Tasks and exercises:
A - Which men does the passage on Chattanooga's troops name as company commanders? List every one.
B - Can you continue the passage on Chattanooga's troops, starting right after its last sentence?

Source document:

A local emergency company was formed by Champe S. Andrews and Charles T. Craine while the 2nd Battalion of Chattanooga organized with "lightning speed," with J.P. Fyffe, major, commanding. Chattanoogans C.T. Brown and E A. Turner were named lieutenants, with G. Manning Ellis, surgeon, and H.V. Stevens, R.J. Arnold, C.S. Steward, George W. Brown, S.P. McIntyre and F.H. Phillips chosen as company commanders. The troops immediately went into camp at Driving Park [now Warner Park].
IF YOU GO
The Chattanooga Area Veterans Council is hosting a Memorial Day service on Monday at 11 a.m. at the National Guard Armory, 1801 S. Holtzclaw Ave.
The event is free and open to the public.
One recollection from the time mentioned that the troops were "proud soldiers in their blue uniforms and perhaps some of them ... strutted just a bit, at least, when the girls came out to see them in all their glory." More and more regulars began arriving, commencing training with the "Hotchkiss rapid-firing gun, regarded as a 'wow' of a weapon."

Data shown:
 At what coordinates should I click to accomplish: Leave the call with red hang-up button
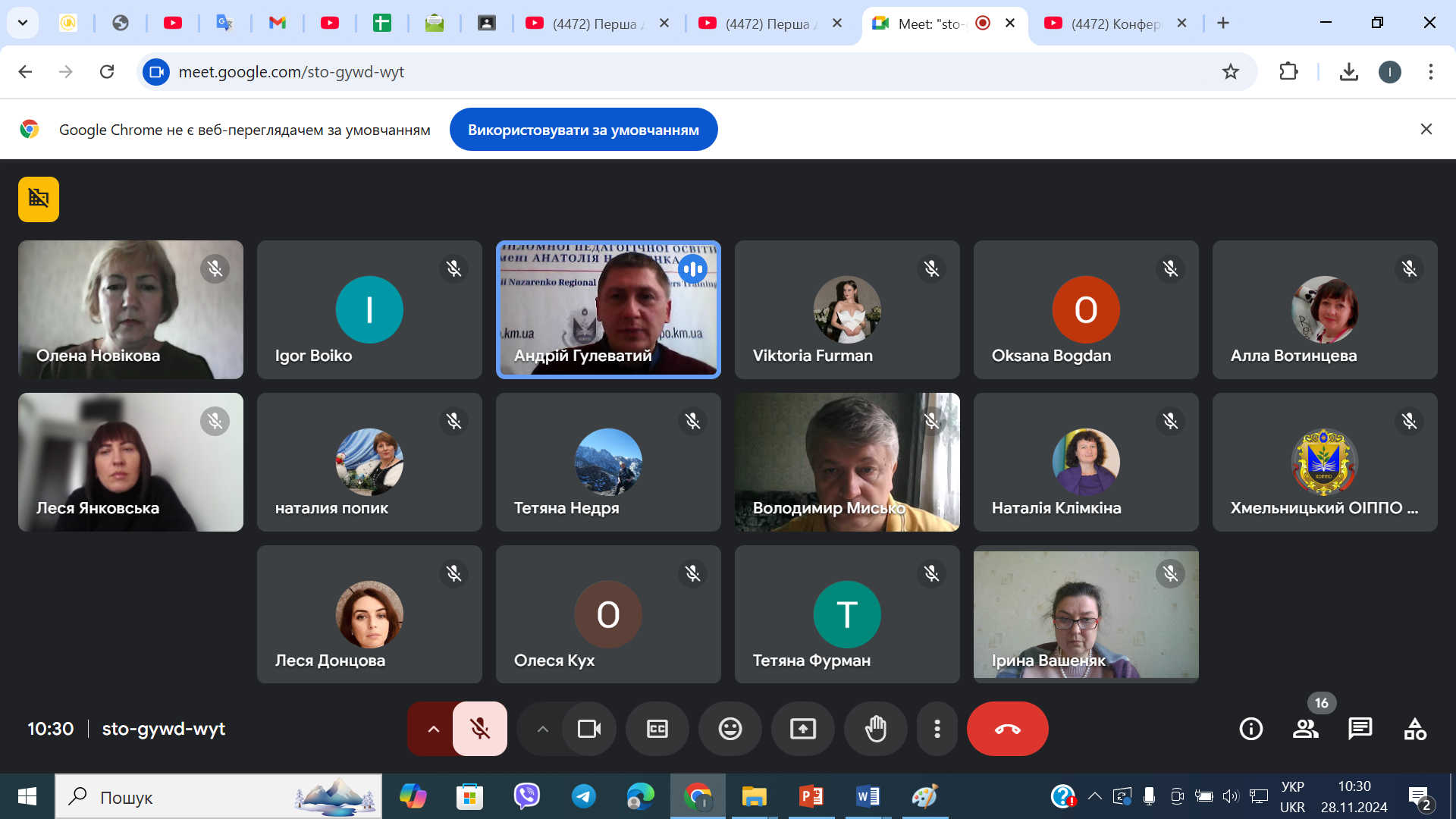[1007, 729]
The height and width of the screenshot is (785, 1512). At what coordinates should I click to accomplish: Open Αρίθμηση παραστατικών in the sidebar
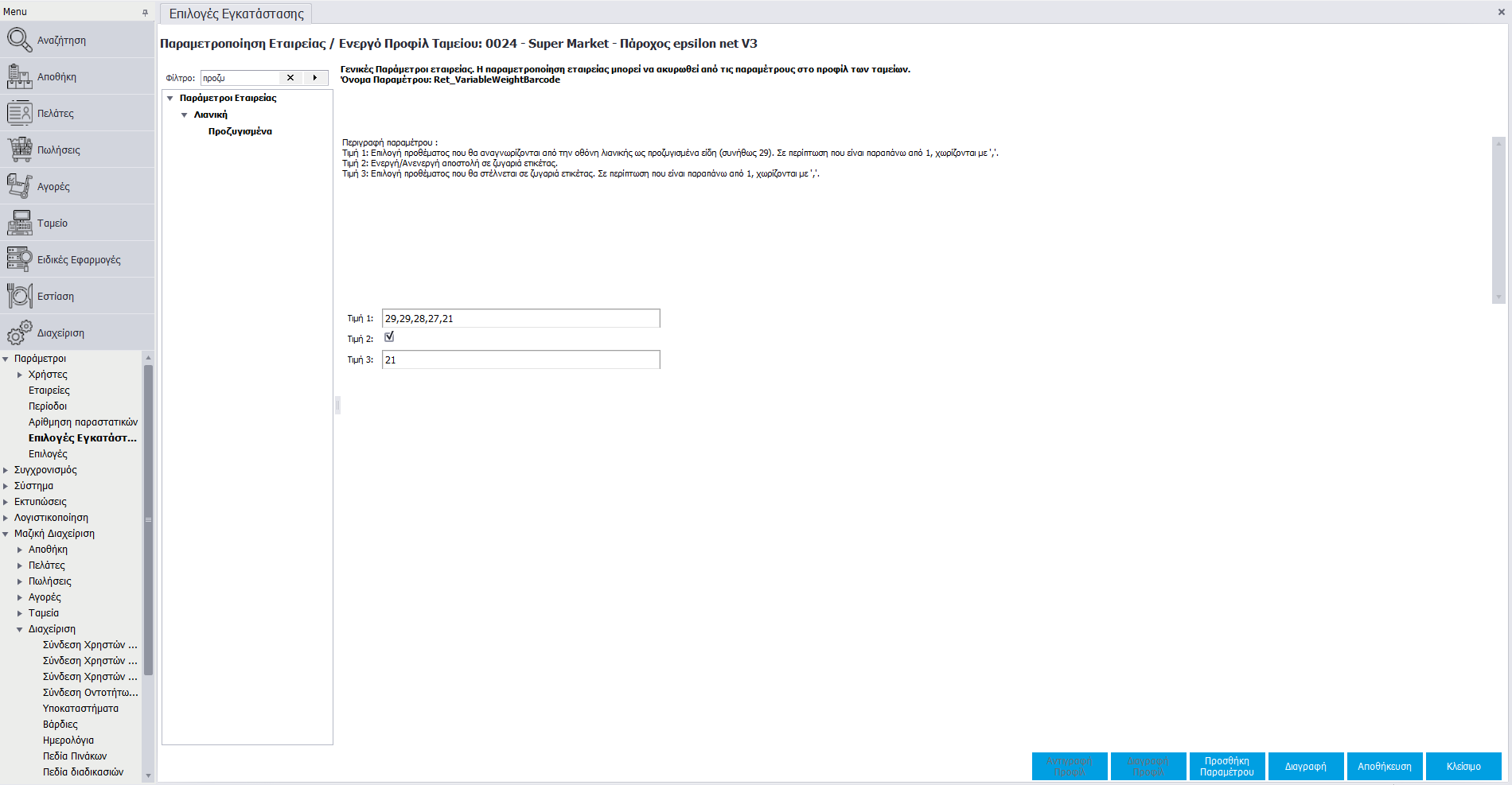coord(83,422)
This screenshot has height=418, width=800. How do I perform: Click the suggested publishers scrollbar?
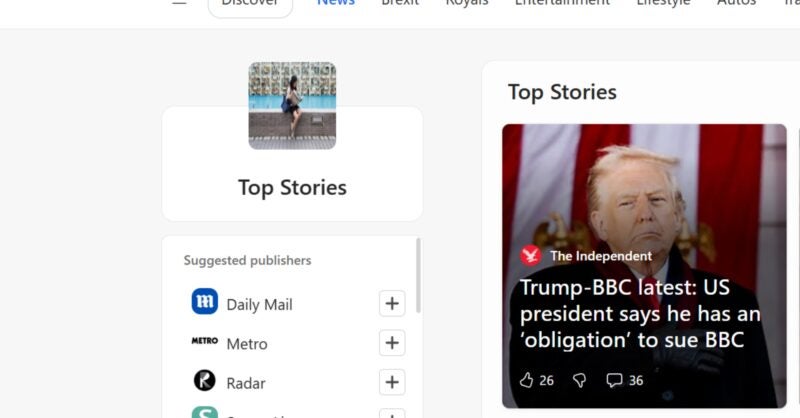pyautogui.click(x=418, y=275)
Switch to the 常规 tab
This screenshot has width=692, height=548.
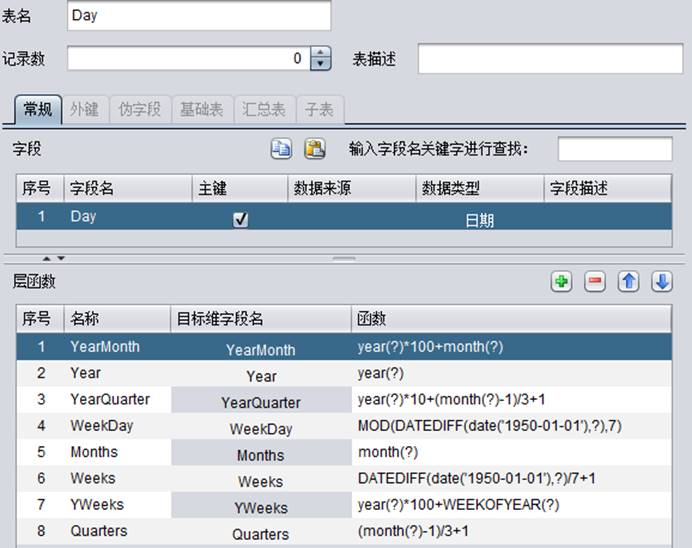38,109
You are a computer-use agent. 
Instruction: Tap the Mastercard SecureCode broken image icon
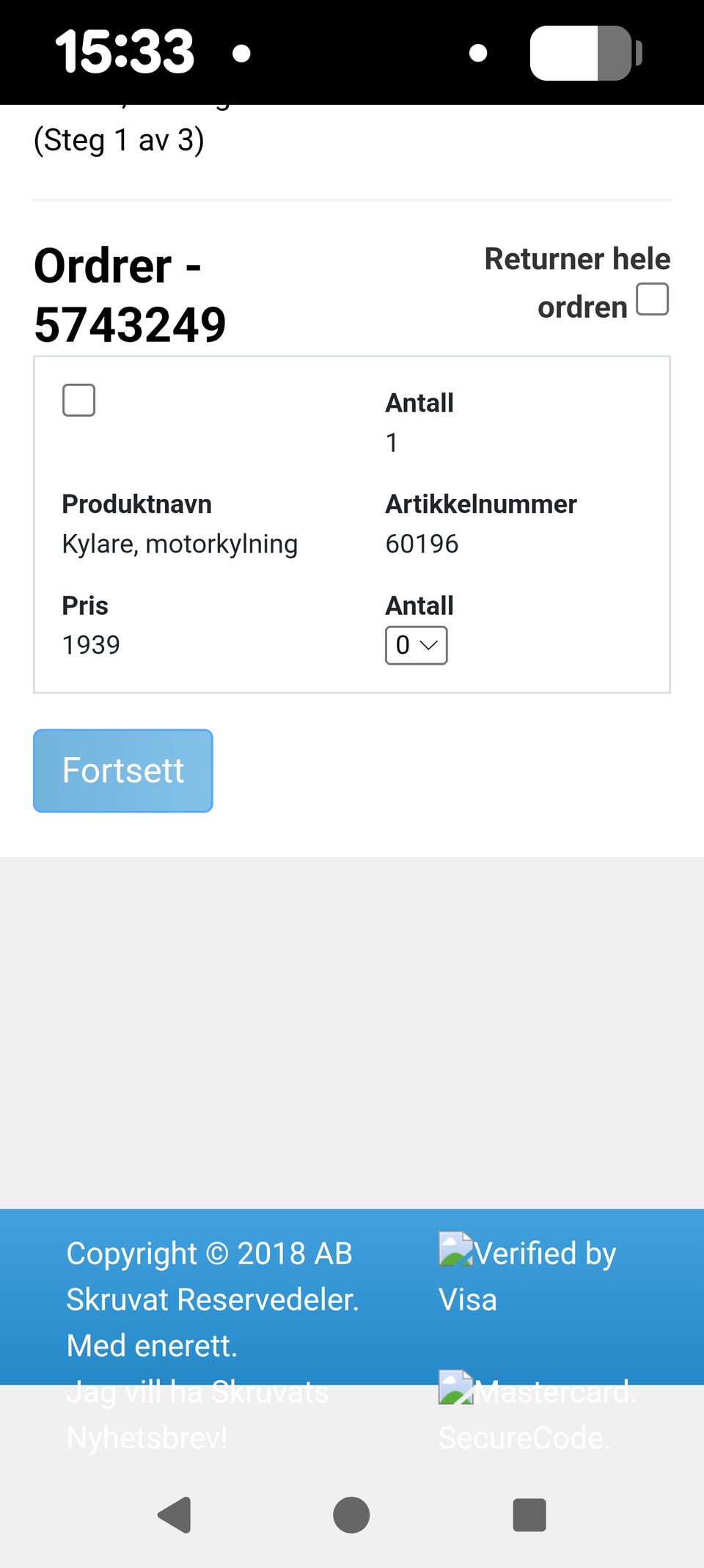pos(455,1388)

Answers provided:
A - H.V. Stevens, R.J. Arnold, C.S. Steward, George W. Brown, S.P. McIntyre, F.H. Phillips

B -
In May 1898, more than 50,000 volunteers were ordered to the park and, as they began arriving, the landscape surrounding the park quickly changed. The military bustle was joined by small merchants who set up shop on the outskirts. "Loveman and Miller Brothers had stores down there, and there was a golden harvest for the dealers on pay days." In addition to the booming business community, reports to Washington noted that there were regular parades and regimental reviews, each with the community invited, and one report mentioned that there were "nattily uniformed officers ... to break susceptible feminine hearts before the soldiers left to fight." A May "sham battle" drill witnessed more than 18,000 men on the field.
Among the troops assembled at the park were men easily recognized from previous service. Notables included Gen. Fitzhugh Lee, Maj. Gen. Joseph H. Wheeler, Col. John Jacob Astor, Maj. Gen. J.C. Breckinridge, Maj. Gen. J.H. Wilson, Gen. O.O. Howard and Lt. Col. G.W. Goethals. It was not uncommon for the governor of a state with troops posted at Chickamauga to arrive in Chattanooga and be escorted to the park. The press took note that Col. Milton Grigsby's Rough Riders were training at the park; Teddy Roosevelt's own Rough Riders would later overshadow Grigsby's men.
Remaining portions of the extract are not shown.